In [None]:
import os
from dotenv import load_dotenv
from langchain_groq import ChatGroq
from langchain.document_loaders import YoutubeLoader
from langchain.text_splitter import RecursiveCharacterTextSplitter
from langchain.prompts import PromptTemplate
from langchain_core.documents import Document
from langchain_core.runnables import RunnableSequence
from youtube_transcript_api import YouTubeTranscriptApi
from youtube_transcript_api._errors import TranscriptsDisabled, NoTranscriptFound
import youtube_dl
import re

# Load environment variables
load_dotenv()

# Initialize Groq client
groq_api_key = os.getenv("GROQ_API_KEY")
model = ChatGroq(model_name="Gemma2-9b-it", groq_api_key=groq_api_key, temperature=0.3)

def extract_video_id(url):
    """Extract video ID from various YouTube URL formats"""
    pattern = r'(?:v=|\/)([0-9A-Za-z_-]{11}).*'
    match = re.search(pattern, url)
    if match:
        return match.group(1)
    raise ValueError("Invalid YouTube URL")

def get_auto_generated_transcript(video_id):
    """Fetch auto-generated transcript using youtube_dl"""
    ydl_opts = {
        'skip_download': True,
        'writesubtitles': True,
        'writeautomaticsub': True,
        'subtitleslangs': ['en'],
        'subtitleformat': 'vtt',
        'quiet': True,
    }
    
    try:
        with youtube_dl.YoutubeDL(ydl_opts) as ydl:
            info = ydl.extract_info(f"https://www.youtube.com/watch?v={video_id}", download=False)
            
            if 'automatic_captions' not in info or 'en' not in info['automatic_captions']:
                return None
            
            ydl.download([f"https://www.youtube.com/watch?v={video_id}"])
            subtitle_file = f"{info['title']} [{video_id}].en.vtt"
            
            try:
                with open(subtitle_file, 'r', encoding='utf-8') as f:
                    content = f.read()
                    lines = content.split('\n')
                    transcript_lines = [line.strip() for line in lines if line.strip() and 
                                      not line.startswith('WEBVTT') and 
                                      not line.startswith('Kind:') and 
                                      not line.startswith('Language:') and 
                                      not re.match(r'\d\d:\d\d:\d\d', line)]
                    return ' '.join(transcript_lines)
            except FileNotFoundError:
                return None
                
    except Exception as e:
        print(f"Error fetching auto-generated transcript: {str(e)}")
        return None

def get_video_transcript(video_url: str):
    """Handle transcript extraction with multiple fallbacks"""
    video_id = extract_video_id(video_url)
    
    try:
        transcript_data = YouTubeTranscriptApi.get_transcript(video_id, languages=['en'])
        full_text = " ".join([chunk['text'] for chunk in transcript_data])
        print("Using official transcript")
        return full_text
    
    except (TranscriptsDisabled, NoTranscriptFound):
        print("Official transcript not available, trying alternatives...")
        
        try:
            loader = YoutubeLoader.from_youtube_url(video_url, language='en')
            docs = loader.load()
            if docs and docs[0].page_content:
                print("Using YoutubeLoader transcript")
                return docs[0].page_content
        except Exception as e:
            print(f"YoutubeLoader failed: {str(e)}")
        
        auto_transcript = get_auto_generated_transcript(video_id)
        if auto_transcript:
            print("Using auto-generated transcript")
            return auto_transcript
            
        return None
    
    except Exception as e:
        print(f"Transcript error: {str(e)}")
        return None

def summarize_youtube_video(video_url: str, summary_length: str = "short"):
    """Improved summarization with modern LangChain components"""
    try:
        # Validate URL
        if "youtube.com" not in video_url and "youtu.be" not in video_url:
            return "Error: Please provide a valid YouTube URL"
            
        # Get transcript
        transcript_text = get_video_transcript(video_url)
        
        if not transcript_text:
            return "Error: No transcript available for this video (official, loader, or auto-generated).

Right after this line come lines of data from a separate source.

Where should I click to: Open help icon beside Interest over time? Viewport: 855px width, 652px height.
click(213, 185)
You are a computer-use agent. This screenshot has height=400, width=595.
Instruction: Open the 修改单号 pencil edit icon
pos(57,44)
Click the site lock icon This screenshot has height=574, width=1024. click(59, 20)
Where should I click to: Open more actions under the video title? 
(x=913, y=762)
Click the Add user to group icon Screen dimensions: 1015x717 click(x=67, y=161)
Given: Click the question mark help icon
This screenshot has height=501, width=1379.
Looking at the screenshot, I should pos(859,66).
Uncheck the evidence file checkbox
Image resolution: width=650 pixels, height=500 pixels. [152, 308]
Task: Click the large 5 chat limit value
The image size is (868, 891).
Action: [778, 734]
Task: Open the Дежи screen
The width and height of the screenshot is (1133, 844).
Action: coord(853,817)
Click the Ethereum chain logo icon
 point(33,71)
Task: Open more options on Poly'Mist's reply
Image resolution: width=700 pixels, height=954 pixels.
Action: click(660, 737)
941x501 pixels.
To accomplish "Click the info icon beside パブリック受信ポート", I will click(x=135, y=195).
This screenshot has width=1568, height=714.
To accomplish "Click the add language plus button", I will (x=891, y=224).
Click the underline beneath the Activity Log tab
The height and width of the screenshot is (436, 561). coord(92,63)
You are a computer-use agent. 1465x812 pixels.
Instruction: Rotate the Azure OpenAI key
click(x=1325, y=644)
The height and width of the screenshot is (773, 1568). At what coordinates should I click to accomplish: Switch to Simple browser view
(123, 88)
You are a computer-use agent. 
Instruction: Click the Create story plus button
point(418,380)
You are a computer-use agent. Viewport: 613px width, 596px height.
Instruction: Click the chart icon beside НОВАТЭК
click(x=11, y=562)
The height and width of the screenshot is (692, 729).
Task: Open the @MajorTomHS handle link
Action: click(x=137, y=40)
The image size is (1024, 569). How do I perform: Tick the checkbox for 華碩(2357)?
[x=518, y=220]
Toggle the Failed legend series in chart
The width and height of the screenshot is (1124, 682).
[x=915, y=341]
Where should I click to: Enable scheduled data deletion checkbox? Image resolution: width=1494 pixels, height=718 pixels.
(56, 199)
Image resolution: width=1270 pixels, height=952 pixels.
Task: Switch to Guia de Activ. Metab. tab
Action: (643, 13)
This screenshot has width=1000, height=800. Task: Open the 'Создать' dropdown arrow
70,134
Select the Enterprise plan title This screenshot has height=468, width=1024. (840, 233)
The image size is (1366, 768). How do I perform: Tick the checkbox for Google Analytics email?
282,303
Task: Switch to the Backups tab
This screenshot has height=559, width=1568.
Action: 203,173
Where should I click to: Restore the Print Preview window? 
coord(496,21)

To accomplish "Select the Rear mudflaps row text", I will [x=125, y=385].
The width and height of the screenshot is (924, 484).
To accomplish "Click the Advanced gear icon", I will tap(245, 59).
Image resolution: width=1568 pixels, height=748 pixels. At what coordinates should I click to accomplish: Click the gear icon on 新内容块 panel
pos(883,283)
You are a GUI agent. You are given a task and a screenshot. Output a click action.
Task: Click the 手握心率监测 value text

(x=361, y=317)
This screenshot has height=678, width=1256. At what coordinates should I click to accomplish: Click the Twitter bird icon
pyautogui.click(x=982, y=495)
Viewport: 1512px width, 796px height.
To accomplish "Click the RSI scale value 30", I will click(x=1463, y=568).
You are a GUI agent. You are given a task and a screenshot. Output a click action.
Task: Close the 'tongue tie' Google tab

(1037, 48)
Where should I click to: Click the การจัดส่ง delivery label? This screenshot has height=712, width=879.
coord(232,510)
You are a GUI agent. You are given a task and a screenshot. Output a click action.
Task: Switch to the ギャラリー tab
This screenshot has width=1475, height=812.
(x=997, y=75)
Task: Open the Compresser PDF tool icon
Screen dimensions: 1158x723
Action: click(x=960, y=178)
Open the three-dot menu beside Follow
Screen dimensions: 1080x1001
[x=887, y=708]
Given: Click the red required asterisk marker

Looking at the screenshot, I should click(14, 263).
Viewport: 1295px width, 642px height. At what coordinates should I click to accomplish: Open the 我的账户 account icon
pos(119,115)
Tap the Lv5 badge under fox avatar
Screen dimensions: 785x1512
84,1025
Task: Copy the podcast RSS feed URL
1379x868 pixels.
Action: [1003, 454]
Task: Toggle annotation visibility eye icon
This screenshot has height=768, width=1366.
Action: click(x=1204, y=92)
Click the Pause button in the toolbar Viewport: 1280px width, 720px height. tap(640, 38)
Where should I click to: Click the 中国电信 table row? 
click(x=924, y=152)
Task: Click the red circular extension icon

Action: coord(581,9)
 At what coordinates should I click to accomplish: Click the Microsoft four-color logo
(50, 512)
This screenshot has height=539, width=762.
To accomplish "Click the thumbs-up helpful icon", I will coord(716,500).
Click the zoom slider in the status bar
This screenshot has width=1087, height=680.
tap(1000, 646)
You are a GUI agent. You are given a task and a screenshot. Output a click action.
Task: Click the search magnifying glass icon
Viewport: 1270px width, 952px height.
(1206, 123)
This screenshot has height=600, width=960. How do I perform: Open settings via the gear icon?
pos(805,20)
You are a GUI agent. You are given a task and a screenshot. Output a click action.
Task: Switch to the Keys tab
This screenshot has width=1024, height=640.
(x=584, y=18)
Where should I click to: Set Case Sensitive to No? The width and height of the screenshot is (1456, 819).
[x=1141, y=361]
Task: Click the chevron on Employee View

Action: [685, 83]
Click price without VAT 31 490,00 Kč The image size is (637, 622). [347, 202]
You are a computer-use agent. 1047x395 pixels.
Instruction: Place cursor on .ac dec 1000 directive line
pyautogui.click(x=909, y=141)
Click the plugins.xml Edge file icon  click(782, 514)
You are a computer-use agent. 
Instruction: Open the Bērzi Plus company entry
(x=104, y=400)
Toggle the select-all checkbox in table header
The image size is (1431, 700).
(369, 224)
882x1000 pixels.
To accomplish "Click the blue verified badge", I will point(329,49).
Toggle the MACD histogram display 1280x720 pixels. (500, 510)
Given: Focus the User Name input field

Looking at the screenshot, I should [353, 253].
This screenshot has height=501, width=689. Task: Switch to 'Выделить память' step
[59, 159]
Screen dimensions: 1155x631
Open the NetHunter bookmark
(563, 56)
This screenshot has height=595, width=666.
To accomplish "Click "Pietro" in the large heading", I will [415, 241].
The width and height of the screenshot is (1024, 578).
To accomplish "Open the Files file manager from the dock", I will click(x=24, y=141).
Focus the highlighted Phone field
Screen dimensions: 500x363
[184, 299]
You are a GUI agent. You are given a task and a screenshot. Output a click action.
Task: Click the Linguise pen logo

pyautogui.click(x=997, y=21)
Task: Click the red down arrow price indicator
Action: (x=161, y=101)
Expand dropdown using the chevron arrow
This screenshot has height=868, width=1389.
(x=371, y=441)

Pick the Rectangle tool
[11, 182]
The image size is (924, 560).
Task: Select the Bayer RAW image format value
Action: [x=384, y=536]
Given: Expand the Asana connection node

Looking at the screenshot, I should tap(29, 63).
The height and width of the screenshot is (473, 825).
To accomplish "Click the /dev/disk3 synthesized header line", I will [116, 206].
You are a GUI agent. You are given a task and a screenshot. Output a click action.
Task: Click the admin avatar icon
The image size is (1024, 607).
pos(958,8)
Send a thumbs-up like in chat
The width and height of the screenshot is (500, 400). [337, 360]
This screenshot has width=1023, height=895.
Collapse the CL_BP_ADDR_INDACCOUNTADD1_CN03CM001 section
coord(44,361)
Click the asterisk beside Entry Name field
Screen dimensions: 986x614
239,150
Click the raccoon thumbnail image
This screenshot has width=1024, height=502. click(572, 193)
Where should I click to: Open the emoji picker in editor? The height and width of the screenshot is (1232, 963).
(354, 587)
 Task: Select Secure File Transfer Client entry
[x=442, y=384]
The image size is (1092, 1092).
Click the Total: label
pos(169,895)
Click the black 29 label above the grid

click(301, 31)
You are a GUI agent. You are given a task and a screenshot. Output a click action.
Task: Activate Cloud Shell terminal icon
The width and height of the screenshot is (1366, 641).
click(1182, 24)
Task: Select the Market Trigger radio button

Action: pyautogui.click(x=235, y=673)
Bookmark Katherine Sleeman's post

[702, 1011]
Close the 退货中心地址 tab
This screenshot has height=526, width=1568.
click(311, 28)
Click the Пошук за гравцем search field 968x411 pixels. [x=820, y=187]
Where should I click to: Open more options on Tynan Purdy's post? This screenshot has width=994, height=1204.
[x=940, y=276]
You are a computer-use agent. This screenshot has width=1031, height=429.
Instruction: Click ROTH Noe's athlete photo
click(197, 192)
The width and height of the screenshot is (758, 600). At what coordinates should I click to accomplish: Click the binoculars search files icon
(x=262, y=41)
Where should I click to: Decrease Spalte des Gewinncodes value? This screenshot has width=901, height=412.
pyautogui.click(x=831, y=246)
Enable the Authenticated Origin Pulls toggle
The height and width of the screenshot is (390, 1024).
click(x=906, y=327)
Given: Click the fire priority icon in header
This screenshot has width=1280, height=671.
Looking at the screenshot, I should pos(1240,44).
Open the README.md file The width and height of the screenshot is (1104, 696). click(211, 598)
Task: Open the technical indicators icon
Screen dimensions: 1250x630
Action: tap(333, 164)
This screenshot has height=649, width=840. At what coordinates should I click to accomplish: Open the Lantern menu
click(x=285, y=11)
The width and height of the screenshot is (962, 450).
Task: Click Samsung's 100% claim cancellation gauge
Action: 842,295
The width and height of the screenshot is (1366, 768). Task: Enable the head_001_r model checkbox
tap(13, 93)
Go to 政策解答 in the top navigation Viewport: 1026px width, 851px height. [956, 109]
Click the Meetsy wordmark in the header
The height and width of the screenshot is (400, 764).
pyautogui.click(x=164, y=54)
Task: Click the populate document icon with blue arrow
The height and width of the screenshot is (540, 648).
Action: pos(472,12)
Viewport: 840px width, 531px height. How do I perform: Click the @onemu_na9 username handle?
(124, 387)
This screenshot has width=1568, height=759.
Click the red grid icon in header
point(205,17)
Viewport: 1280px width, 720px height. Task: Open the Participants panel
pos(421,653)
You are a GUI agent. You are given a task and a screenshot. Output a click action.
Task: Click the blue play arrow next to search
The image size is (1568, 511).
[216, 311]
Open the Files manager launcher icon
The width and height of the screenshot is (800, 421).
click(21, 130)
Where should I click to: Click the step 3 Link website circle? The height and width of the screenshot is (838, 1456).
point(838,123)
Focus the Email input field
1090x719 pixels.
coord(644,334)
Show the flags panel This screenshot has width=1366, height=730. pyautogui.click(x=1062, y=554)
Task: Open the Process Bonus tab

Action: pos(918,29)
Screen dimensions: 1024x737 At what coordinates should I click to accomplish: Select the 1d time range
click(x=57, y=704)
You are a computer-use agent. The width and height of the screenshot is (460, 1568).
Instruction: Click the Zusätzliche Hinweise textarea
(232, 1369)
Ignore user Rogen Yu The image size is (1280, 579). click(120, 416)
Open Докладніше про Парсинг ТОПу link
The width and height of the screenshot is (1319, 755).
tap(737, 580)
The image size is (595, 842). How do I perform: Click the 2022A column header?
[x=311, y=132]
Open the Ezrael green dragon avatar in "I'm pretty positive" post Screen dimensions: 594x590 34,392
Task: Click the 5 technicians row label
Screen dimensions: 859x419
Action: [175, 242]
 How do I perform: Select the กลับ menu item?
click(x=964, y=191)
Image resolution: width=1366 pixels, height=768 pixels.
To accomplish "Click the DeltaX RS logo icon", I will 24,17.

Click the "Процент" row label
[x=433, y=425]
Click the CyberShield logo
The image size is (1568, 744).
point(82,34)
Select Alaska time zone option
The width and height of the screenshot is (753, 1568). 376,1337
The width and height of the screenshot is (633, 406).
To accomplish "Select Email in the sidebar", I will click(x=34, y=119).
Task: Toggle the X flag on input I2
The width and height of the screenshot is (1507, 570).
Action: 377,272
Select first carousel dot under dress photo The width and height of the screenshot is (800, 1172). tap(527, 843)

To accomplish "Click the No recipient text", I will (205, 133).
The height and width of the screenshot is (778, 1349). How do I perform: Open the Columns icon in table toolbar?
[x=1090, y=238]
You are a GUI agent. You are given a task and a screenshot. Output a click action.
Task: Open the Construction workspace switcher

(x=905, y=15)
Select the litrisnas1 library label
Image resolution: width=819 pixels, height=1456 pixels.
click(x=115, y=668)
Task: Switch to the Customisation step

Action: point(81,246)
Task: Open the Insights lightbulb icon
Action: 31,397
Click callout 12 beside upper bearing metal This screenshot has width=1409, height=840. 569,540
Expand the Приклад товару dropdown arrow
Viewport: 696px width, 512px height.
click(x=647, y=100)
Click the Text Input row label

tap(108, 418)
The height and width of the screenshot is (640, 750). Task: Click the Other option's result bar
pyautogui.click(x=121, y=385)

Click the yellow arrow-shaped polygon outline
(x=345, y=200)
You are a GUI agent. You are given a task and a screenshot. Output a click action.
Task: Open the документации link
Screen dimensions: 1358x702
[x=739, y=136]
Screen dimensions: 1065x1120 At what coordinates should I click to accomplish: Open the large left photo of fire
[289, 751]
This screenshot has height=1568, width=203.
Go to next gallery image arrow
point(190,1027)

Try a different video with captions."
        
        # Create Document objects
        docs = [Document(page_content=transcript_text)]
        
        # Split text
        text_splitter = RecursiveCharacterTextSplitter(
            chunk_size=4000,
            chunk_overlap=200,
            length_function=len
        )
        docs = text_splitter.split_documents(docs)
        
        # Define prompts
        prompts = {
            "short": PromptTemplate.from_template(
                """Write a concise 1-2 sentence summary:
                {text}
                Concise summary:"""
            ),
            "medium": PromptTemplate.from_template(
                """Write a 3-5 sentence summary:
                {text}
                Medium summary:"""
            ),
            "detailed": {
                "initial": PromptTemplate.from_template(
                    """Create an initial detailed summary identifying main topics:
                    {text}
                    Detailed summary:"""
                ),
                "refine": PromptTemplate.from_template(
                    """Refine the existing summary with additional context:
                    Existing summary: {existing_summary}
                    New context: {text}
                    Refined detailed summary:"""
                )
            }
        }
        
        # Handle different summary lengths
        if summary_length == "short":
            # Stuff approach: Process all text at once
            chain = prompts["short"] | model
            summary = chain.invoke({"text": transcript_text}).content
        
        elif summary_length == "medium":
            # Map-reduce approach: Summarize chunks then combine
            from langchain.chains.combine_documents.map_reduce import MapReduceDocumentsChain
            from langchain.chains.combine_documents.stuff import StuffDocumentsChain
            
            map_chain = prompts["medium"] | model
            reduce_chain = prompts["medium"] | model
            stuff_chain = StuffDocumentsChain(llm_chain=reduce_chain, document_variable_name="text")
            chain = MapReduceDocumentsChain(
                llm_chain=map_chain,
                reduce_documents_chain=stuff_chain,
                document_variable_name="text"
            )
            summary = chain.invoke(docs)["output_text"]
        
        elif summary_length == "detailed":
            # Refine approach: Iteratively refine summary
            summary = ""
            for i, doc in enumerate(docs):
                if i == 0:
                    chain = prompts["detailed"]["initial"] | model
                    summary = chain.invoke({"text": doc.page_content}).content
                else:
                    chain = prompts["detailed"]["refine"] | model
                    summary = chain.invoke({
                        "existing_summary": summary,
                        "text": doc.page_content
                    }).content
        
        else:
            raise ValueError("Invalid summary_length. Use 'short', 'medium', or 'detailed'.")
        
        return summary.strip()
    
    except Exception as e:
        return f"An error occurred: {str(e)}"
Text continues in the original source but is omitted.